Rose Ann Cimino, a veteran paraprofessional at PS 132 in Brooklyn, got a letter early this spring threatening her with termination for failing to meet certification requirements.
The next day, Cimino’s husband had a stroke.
“I felt overwhelmed, crazed,” she said.
She wasn’t alone: 4,000 paras received similar warning letters during spring break this year. All were in danger of losing their jobs if their certification issues weren’t resolved by Aug. 31.
But an epic effort by teams of UFT staff members and paraprofessionals throughout the summer paid off: All but 51 of the 4,000 threatened para members met the deadline and saved their jobs.
Nanette Rosario-Sanchez, the UFT director of certification and licensing services, said that administrators at the Department of Education decided on short notice to send the letters without giving the UFT enough time to reach out to paras first. As a result, the flood of letters created “a panic of volcanic proportions,” she said.
She and other UFT staff members quickly moved into high gear, working days, nights and weekends for months to prevent the layoffs.
They began with robocalls to all of the UFT’s 25,000 paraprofessional members, reassuring them that any who had been threatened with termination would be helped by the union in every way possible.

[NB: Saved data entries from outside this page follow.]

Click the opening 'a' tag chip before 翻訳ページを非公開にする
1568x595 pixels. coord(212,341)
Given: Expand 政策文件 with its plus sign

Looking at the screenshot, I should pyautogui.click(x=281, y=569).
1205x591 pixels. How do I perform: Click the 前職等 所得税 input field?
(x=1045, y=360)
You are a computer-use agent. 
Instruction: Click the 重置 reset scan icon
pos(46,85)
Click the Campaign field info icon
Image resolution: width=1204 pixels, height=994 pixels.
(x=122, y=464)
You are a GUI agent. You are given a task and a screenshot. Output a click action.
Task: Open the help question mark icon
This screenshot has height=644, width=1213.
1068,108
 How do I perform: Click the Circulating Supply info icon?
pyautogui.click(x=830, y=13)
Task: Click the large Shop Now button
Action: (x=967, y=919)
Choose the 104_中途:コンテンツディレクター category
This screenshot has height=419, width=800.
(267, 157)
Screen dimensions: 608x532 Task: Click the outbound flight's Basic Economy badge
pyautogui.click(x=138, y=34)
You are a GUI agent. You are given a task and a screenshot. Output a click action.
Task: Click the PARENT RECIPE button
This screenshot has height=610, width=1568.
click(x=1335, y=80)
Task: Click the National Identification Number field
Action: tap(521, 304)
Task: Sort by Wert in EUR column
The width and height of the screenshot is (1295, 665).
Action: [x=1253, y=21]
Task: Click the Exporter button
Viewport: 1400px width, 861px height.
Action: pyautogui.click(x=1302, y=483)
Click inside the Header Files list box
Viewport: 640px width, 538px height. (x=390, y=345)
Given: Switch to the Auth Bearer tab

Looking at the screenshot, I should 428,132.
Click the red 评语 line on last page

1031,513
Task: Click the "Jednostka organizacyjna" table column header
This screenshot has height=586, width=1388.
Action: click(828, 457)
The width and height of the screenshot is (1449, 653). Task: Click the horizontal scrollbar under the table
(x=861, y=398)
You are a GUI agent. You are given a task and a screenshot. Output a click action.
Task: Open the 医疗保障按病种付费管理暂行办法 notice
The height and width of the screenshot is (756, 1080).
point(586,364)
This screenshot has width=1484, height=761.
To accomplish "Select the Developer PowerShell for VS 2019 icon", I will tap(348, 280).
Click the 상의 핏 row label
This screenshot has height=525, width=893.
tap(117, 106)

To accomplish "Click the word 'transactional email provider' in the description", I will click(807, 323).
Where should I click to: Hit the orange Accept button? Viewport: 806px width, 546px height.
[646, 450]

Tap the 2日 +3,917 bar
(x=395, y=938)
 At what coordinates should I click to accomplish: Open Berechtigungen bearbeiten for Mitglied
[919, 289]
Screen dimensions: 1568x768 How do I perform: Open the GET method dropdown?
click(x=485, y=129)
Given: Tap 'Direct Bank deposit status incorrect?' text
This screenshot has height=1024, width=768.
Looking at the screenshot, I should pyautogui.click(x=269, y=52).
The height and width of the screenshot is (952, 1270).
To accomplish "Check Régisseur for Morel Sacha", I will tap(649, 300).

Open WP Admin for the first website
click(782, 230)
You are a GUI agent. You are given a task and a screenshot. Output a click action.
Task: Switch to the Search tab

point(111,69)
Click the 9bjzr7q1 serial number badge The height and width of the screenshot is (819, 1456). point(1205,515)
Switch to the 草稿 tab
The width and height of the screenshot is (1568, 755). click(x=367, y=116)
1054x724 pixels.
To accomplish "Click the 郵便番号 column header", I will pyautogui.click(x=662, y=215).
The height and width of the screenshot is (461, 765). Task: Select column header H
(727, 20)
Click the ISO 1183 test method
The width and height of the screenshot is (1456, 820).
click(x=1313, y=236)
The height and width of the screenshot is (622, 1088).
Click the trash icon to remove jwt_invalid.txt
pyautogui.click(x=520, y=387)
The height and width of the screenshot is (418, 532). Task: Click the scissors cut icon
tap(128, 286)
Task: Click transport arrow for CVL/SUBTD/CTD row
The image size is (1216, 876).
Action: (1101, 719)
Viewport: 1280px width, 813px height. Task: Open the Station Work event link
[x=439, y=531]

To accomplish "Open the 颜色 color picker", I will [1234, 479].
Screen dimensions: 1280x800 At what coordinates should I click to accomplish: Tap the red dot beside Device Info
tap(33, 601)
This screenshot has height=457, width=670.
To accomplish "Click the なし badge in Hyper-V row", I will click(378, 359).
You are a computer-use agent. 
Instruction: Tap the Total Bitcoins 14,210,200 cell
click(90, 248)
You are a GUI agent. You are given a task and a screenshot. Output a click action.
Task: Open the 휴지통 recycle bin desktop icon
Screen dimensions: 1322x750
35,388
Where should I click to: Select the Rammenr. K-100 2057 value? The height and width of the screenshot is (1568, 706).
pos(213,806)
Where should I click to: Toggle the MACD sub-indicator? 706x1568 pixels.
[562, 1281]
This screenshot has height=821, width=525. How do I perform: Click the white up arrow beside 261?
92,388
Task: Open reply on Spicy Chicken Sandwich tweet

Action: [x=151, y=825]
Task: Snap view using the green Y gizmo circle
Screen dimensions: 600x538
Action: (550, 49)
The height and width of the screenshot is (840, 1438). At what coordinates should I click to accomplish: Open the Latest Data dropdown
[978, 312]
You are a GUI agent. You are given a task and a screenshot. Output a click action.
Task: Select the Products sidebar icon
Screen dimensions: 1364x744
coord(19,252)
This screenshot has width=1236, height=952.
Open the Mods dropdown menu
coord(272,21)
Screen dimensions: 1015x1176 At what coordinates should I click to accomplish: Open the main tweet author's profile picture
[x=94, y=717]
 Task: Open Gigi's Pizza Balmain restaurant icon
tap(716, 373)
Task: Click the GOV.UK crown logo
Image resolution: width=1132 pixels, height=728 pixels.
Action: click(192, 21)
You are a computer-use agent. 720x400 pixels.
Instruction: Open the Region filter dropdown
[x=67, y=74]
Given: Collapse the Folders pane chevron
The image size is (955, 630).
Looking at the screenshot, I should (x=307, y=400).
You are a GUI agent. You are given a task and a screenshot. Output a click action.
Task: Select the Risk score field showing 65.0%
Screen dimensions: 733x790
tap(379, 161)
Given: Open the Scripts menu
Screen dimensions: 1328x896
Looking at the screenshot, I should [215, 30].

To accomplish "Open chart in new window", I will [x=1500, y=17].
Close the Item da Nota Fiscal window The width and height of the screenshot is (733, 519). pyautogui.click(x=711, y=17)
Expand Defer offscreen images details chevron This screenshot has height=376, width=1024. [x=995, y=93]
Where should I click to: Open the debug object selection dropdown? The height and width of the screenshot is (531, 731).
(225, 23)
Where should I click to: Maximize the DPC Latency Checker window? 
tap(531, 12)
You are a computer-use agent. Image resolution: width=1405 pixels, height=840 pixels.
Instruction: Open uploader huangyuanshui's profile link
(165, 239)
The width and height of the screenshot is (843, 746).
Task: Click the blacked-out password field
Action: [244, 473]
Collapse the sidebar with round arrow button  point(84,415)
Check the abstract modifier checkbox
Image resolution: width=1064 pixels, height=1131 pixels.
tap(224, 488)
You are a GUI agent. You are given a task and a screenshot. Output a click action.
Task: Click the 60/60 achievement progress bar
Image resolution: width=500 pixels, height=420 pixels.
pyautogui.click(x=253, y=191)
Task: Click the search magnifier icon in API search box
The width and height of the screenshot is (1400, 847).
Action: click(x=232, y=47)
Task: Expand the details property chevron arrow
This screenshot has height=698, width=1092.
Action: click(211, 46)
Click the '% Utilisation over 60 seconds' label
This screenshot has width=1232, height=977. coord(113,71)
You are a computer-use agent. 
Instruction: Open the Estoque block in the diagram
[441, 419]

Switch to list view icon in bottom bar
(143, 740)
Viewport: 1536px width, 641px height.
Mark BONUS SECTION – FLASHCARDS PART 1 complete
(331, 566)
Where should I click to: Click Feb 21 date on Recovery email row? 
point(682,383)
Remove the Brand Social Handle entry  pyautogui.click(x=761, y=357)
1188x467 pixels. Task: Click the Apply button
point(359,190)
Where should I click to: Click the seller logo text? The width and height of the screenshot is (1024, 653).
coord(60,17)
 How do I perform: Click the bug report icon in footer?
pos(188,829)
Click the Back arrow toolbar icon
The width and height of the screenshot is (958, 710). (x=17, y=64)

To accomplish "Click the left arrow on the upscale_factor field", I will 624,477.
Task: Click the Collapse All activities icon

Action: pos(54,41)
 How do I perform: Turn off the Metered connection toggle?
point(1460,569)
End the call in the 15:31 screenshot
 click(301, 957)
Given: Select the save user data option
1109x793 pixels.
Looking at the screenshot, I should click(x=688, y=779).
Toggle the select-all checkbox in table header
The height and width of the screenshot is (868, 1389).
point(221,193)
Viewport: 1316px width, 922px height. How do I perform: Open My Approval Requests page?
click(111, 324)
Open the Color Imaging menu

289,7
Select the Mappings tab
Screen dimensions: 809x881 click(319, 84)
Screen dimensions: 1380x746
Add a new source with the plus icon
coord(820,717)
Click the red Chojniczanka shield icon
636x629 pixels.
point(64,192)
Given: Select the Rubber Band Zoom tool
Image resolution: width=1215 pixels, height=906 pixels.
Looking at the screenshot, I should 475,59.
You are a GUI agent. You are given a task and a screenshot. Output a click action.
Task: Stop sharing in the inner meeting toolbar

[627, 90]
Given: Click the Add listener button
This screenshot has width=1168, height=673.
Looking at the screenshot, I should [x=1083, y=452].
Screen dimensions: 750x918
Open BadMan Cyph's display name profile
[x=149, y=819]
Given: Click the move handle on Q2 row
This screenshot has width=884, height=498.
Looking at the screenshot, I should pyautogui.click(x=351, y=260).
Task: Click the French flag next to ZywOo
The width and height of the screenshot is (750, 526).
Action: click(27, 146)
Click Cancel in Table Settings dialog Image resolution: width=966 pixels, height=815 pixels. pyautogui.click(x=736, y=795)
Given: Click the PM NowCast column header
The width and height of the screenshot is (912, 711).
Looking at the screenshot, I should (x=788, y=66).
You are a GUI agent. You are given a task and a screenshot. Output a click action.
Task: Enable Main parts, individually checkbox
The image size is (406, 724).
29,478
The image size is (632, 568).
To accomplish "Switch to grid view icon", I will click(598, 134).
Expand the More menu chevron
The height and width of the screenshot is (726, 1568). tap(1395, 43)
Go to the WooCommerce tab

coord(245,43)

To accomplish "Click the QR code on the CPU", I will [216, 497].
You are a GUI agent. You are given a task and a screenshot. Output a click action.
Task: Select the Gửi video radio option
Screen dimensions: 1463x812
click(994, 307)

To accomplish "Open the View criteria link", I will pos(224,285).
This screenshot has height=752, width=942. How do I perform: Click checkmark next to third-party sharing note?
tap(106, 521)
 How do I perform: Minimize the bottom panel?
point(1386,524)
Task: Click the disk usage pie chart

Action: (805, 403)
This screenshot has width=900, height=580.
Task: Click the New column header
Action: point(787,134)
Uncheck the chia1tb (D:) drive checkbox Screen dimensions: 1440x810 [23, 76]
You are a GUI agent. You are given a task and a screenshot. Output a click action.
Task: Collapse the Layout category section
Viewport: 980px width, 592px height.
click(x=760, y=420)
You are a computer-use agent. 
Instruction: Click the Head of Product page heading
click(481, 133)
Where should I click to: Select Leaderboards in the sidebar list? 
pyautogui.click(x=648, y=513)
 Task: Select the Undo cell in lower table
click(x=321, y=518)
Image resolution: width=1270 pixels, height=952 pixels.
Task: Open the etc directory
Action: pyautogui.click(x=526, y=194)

Within weeks, teams of UFT certification department staff members, paras and borough education liaisons set up scores of informational meetings in each borough and in 940 schools to help paraprofessionals understand what documentation or certification requirements they were missing and what they had to do.
UFT President Michael Mulgrew said the team effort was extraordinary. “Their work is an example of our union’s commitment to protect and support each of our members,” he said.
When the letters from the DOE went out, Rosario-Sanchez guessed that most paras had already completed the coursework they needed to meet certification requirements, but had never filed their documents with the State Education Department. She found out she was right during the hundreds of hours she spent vetting each paraprofessional’s file against the state’s records.
Computer workshops for paraprofessionals helped expedite the reams of paperwork that needed to reach the State Education Department for processing by Aug. 31.
“The early weeks were so chaotic and scary,” recalled Paraprofessional Chapter Leader Shelvy Young-Abrams, “We all wondered if we could mobilize fast enough to meet the deadline.”
Compounding the panic was a new state mandate requiring that educators applying for state certification attend a six-hour workshop on the Dignity for All Students Act (DASA) — an added requirement that more than half the paraprofessionals whose jobs were on the line now had to meet.
Suddenly, then-UFT Safety and Health Director David Kazansky was receiving more than a hundred registrations a day for the union’s DASA workshops. “I still wonder how we did it,” he said recently.
Drawing on “phenomenal teams of educational liaisons and safety and health department staff members,” Kazansky organized close to 30 workshops — including 10 during the summer — led by trained facilitators, with up to 300 participants in each workshop.
Local colleges also offered the anti-bullying workshops, but they charged $100 tuition, compared to the UFT’s $25 fee. At least 1,000 other UFT members in other titles who also needed the DASA training joined paras in the UFT sessions.
By Aug. 31, the battle was won and 3,949 jobs were saved.
“The union came through,” Young-Abrams said. “In times of crisis, the UFT can be counted on to do all it can for its members.”
Cimino said she’s grateful for all the help she received “to keep a job I love.”
“You took me under your wing,” she said of the paraprofessional team who had worked one-on-one with colleagues. “You were so determined I wasn’t going to lose my job.”